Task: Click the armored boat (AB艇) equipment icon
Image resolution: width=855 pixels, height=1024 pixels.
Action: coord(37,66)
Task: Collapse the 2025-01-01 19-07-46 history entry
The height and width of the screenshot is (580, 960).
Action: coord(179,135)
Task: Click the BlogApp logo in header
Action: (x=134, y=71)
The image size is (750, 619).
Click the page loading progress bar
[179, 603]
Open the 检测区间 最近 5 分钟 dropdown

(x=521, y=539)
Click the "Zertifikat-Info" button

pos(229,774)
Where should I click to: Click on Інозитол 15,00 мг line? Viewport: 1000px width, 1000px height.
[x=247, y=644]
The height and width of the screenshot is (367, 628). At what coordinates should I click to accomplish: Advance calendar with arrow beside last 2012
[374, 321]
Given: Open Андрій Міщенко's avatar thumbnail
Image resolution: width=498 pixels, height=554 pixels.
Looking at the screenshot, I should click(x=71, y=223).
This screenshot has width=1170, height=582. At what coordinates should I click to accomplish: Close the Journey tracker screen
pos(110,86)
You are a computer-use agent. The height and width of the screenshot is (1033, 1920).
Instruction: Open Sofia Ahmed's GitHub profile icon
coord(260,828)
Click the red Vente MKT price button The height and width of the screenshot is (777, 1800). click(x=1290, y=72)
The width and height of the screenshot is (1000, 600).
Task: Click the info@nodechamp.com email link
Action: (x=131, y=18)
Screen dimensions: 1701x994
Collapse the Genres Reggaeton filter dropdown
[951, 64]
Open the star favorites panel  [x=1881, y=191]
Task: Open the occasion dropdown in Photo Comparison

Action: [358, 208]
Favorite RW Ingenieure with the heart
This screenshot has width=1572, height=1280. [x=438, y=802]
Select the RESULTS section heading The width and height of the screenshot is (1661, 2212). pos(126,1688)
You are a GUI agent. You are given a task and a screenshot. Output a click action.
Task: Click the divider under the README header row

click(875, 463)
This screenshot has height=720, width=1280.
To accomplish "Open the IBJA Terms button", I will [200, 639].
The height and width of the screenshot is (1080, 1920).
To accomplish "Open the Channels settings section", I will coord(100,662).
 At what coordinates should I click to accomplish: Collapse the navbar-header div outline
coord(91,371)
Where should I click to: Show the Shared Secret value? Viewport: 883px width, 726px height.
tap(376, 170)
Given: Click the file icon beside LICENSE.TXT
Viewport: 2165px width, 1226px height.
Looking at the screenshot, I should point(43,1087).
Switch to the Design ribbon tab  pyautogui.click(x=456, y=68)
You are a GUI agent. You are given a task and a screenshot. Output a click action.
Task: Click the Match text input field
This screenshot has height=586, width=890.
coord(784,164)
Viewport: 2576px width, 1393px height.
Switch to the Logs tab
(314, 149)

**WORK TO COMPLETE**
Substitute "Fold" for "Collapse" throughout the lines above, and leave every other part of the lines unchanged.

**RESPONSE TO THE TASK**
Task: Click the armored boat (AB艇) equipment icon
Image resolution: width=855 pixels, height=1024 pixels.
Action: coord(37,66)
Task: Fold the 2025-01-01 19-07-46 history entry
The height and width of the screenshot is (580, 960).
Action: coord(179,135)
Task: Click the BlogApp logo in header
Action: (x=134, y=71)
The image size is (750, 619).
Click the page loading progress bar
[179, 603]
Open the 检测区间 最近 5 分钟 dropdown

(x=521, y=539)
Click the "Zertifikat-Info" button

pos(229,774)
Where should I click to: Click on Інозитол 15,00 мг line? Viewport: 1000px width, 1000px height.
[x=247, y=644]
The height and width of the screenshot is (367, 628). At what coordinates should I click to accomplish: Advance calendar with arrow beside last 2012
[374, 321]
Given: Open Андрій Міщенко's avatar thumbnail
Image resolution: width=498 pixels, height=554 pixels.
Looking at the screenshot, I should click(x=71, y=223).
This screenshot has width=1170, height=582. At what coordinates should I click to accomplish: Close the Journey tracker screen
pos(110,86)
You are a computer-use agent. The height and width of the screenshot is (1033, 1920).
Instruction: Open Sofia Ahmed's GitHub profile icon
coord(260,828)
Click the red Vente MKT price button The height and width of the screenshot is (777, 1800). click(x=1290, y=72)
The width and height of the screenshot is (1000, 600).
Task: Click the info@nodechamp.com email link
Action: (x=131, y=18)
Screen dimensions: 1701x994
Fold the Genres Reggaeton filter dropdown
[951, 64]
Open the star favorites panel  [x=1881, y=191]
Task: Open the occasion dropdown in Photo Comparison

Action: [358, 208]
Favorite RW Ingenieure with the heart
This screenshot has width=1572, height=1280. [x=438, y=802]
Select the RESULTS section heading The width and height of the screenshot is (1661, 2212). pos(126,1688)
You are a GUI agent. You are given a task and a screenshot. Output a click action.
Task: Click the divider under the README header row

click(875, 463)
This screenshot has height=720, width=1280.
To accomplish "Open the IBJA Terms button", I will [200, 639].
The height and width of the screenshot is (1080, 1920).
To accomplish "Open the Channels settings section", I will coord(100,662).
 At what coordinates should I click to accomplish: Fold the navbar-header div outline
coord(91,371)
Where should I click to: Show the Shared Secret value? Viewport: 883px width, 726px height.
tap(376, 170)
Given: Click the file icon beside LICENSE.TXT
Viewport: 2165px width, 1226px height.
Looking at the screenshot, I should point(43,1087).
Switch to the Design ribbon tab  pyautogui.click(x=456, y=68)
You are a GUI agent. You are given a task and a screenshot. Output a click action.
Task: Click the Match text input field
This screenshot has height=586, width=890.
coord(784,164)
Viewport: 2576px width, 1393px height.
Switch to the Logs tab
(314, 149)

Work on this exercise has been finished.